Leggi anche: “Ecodesign chiave di lettura delle nuove competenze”. Voci e idee dall’evento su ITS Academy e circolarità
La sfida è coniugare benessere delle persone e ambiente
Nel futuro bisogna innanzitutto volerci andare, ma in questo volere non c’è soltanto una generica intenzione. C’è un progetto fatto di determinazione, visione e capacità di attrezzarsi. E il primo attrezzo di cui abbiamo bisogno è il senso di responsabilità verso la nostra comunità di oggi e verso quella di domani. Da qui il richiamo, oserei dire automatico, all’articolo 4 della nostra Carta costituzionale, sia nella parte in cui riconosce l’effettività del diritto al lavoro, sia in quella che pone in capo a ogni cittadino “il dovere di svolgere, secondo le proprie possibilità e la propria scelta, un’attività o una funzione che concorra al progresso materiale o spirituale della società”.

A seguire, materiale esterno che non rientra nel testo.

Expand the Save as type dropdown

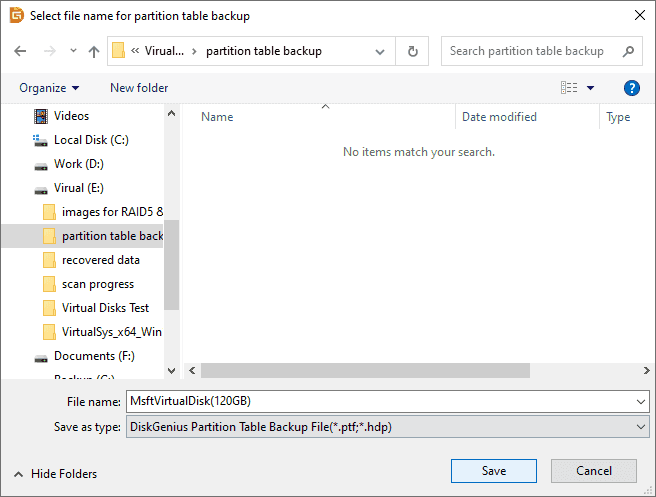(641, 427)
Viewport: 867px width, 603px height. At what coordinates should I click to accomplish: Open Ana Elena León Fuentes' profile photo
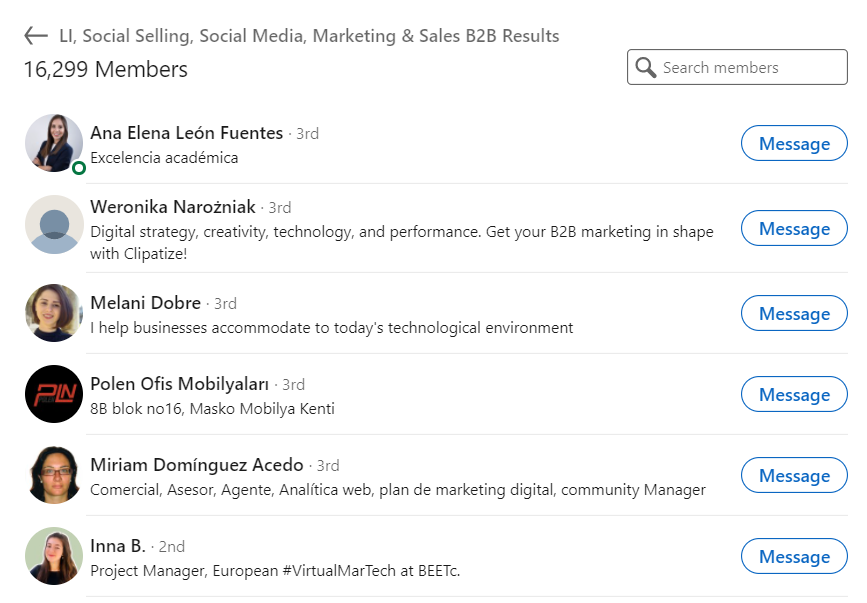tap(53, 143)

Finché ci si è impegnati e spesso anche battuti per rendere effettivo questo diritto e reale e diffusa la pratica di questo dovere, l’Italia ha potuto vantare importanti primati, sedendo tra le grandi potenze del Pianeta. La domanda che mi pongo oggi, invece, è se davvero ci sia ancora una comunità di persone animata dall’intenzione di attuare l’articolo 4 della Costituzione e di realizzare un futuro di prosperità e di riequilibrio tra le attività economiche umane e la delicata fragilità degli ecosistemi.

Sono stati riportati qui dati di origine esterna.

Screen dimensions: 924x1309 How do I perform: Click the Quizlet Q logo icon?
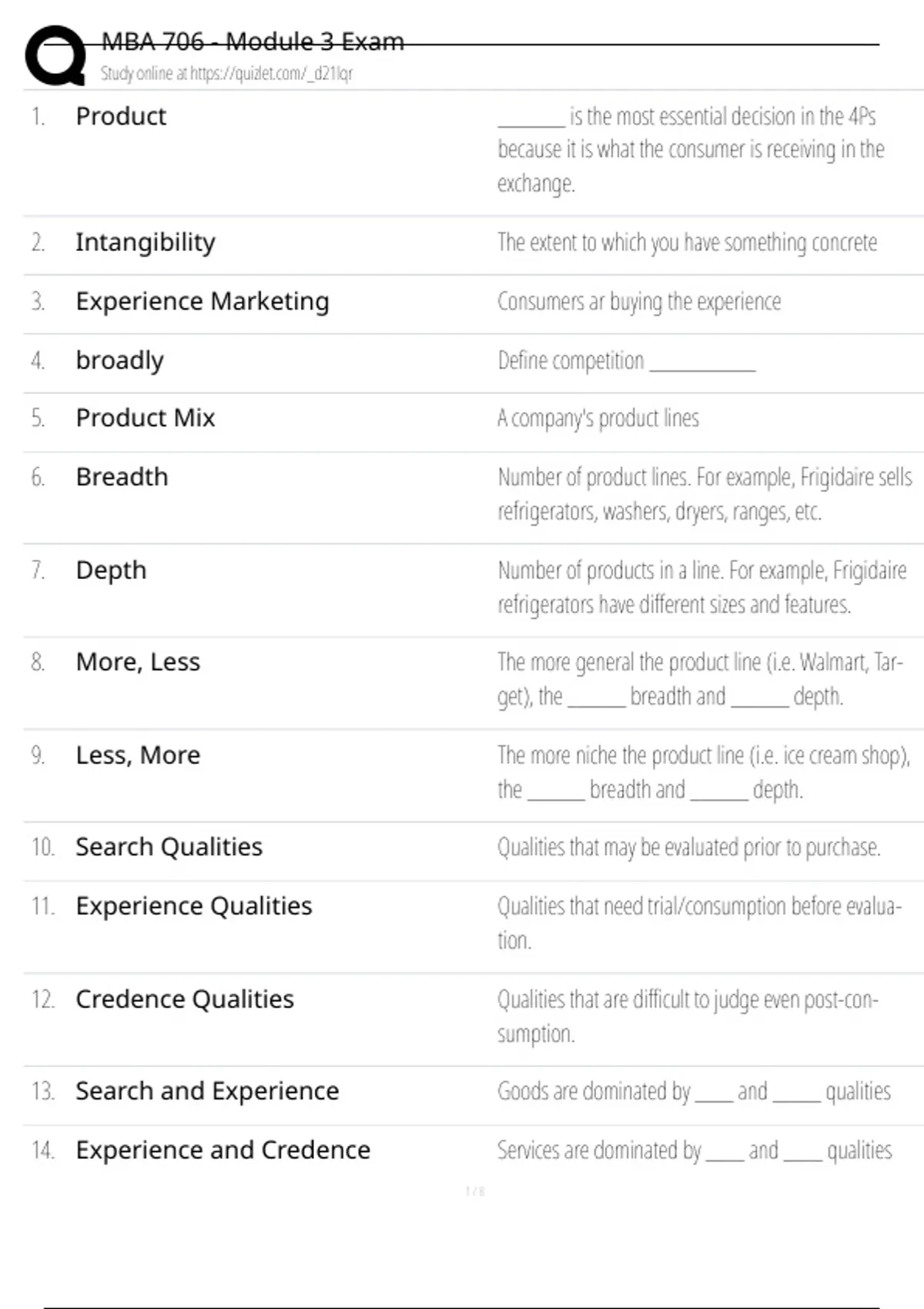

È su questi due piani che si gioca la partita più difficile del nostro tempo: coniugare il benessere delle persone, di tutte le persone, con quello dell’ambiente in cui vivono. La transizione energetica è uno dei primi banchi di prova che abbiamo davanti: una criticità che con un approccio basato sull’ecodesign si può e si deve trasformare in opportunità. Per farlo è necessario riprogettare le competenze e il modo in cui le trasferiamo, parallelamente a una necessaria riprogettazione dei processi industriali e dei prodotti.
Servono persone in grado di orientarsi nella complessità
Dal nostro osservatorio possiamo dire che ripensare le batterie dalla culla alla culla passando per la tomba si può. Nel caso delle batterie al piombo questo approccio è già realtà e, grazie alla ricerca, lo sarà sempre più anche per gli altri materiali. I prodotti a fine vita sono storicamente la nostra miniera e la crisi delle materie prime, il loro sovrasfruttamento e il loro costo per forza di cose sempre più elevato fa sì che i processi industriali debbano necessariamente ricorrere alle cosiddette “miniere urbane”.

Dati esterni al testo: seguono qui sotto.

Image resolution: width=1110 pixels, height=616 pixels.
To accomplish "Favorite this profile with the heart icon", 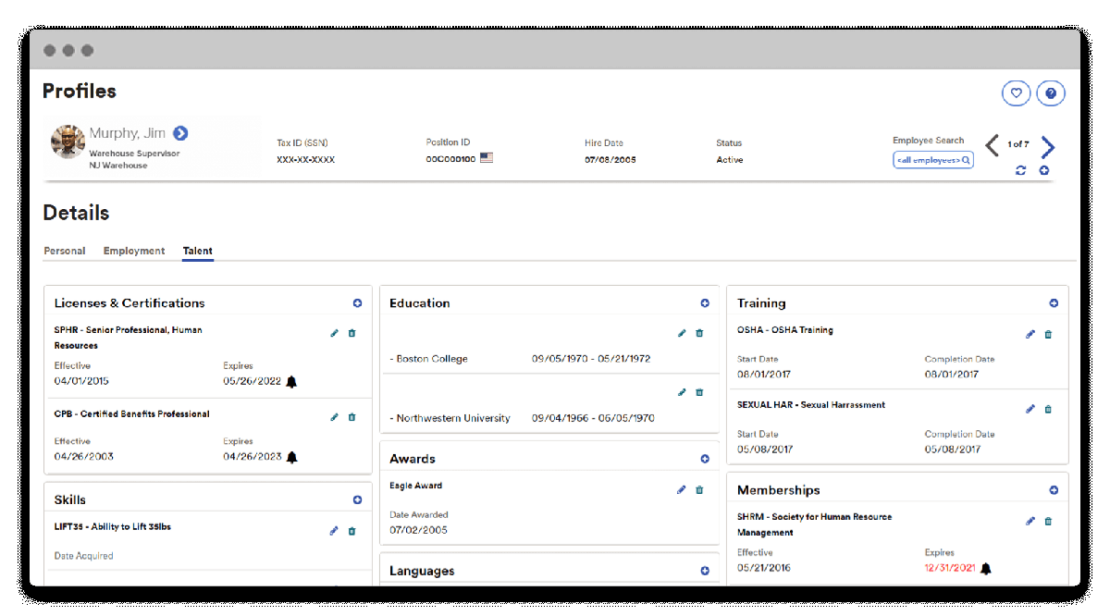I will pyautogui.click(x=1015, y=92).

La formazione è una delle leve principali di questo indispensabile balzo in avanti: la nostra impresa, già attiva nella produzione di anodo, catodo, celle, moduli e batterie LFP (litio-ferro-fosfato), dopo il progetto Teverola 1, che ha una capacità produttiva di 330 MWh l’anno di accumulatori al litio, ha avviato gli investimenti per la realizzazione del progetto Teverola 2, con un capacità produttiva di 8 GWh.
Grazie al supporto ricevuto dal Programma IPCEI (Importanti Progetti di Comune Interesse Europeo) nascerà così a breve la prima Gigafactory italiana, con un elevato fabbisogno di personale qualificato. E non siamo certo i soli ad avere la necessità di assumere decine, centinaia di persone in grado di orientarsi nella complessità di questa “nuova era” e al tempo stesso di portare nelle aziende competenze elevate, con una forte attenzione alle ricadute ambientali e sociali delle loro attività dentro e fuori dall’azienda.
“Nessuno di noi è forte come tutti noi”
Serve responsabilità, dicevamo. Ma non sono soltanto le nuove generazioni, né le imprese da sole a doverla mettere in campo. La competitività non la possono garantire né singole competenze né singoli comparti industriali, la competitività dipende da quanto noi tutti e tutte saremo in grado di sentire forte la corresponsabilità, quella per gli errori commessi in passato e soprattutto quella di costruire un futuro diverso e migliore.
In questo “noi” ci sono le famiglie per il loro ruolo educativo, la scuola che deve tornare a essere innanzitutto scuola di cittadinanza e poi fucina di competenze, e infine le istituzioni, che devono legiferare e governare in virtù di un’idea di Paese, non di una miope convenienza elettorale.
Davanti alle difficili sfide che abbiamo davanti dobbiamo prendere tutti coscienza che “nessuno di noi è forte come tutti noi”. Non è retorica dire che ecodesign, competenze e circolarità sono le doti tecniche che vanno allenate e non possono mancare, ma per vincere la partita bisogna mettere insieme tutti gli attori in campo tornando a fare squadra.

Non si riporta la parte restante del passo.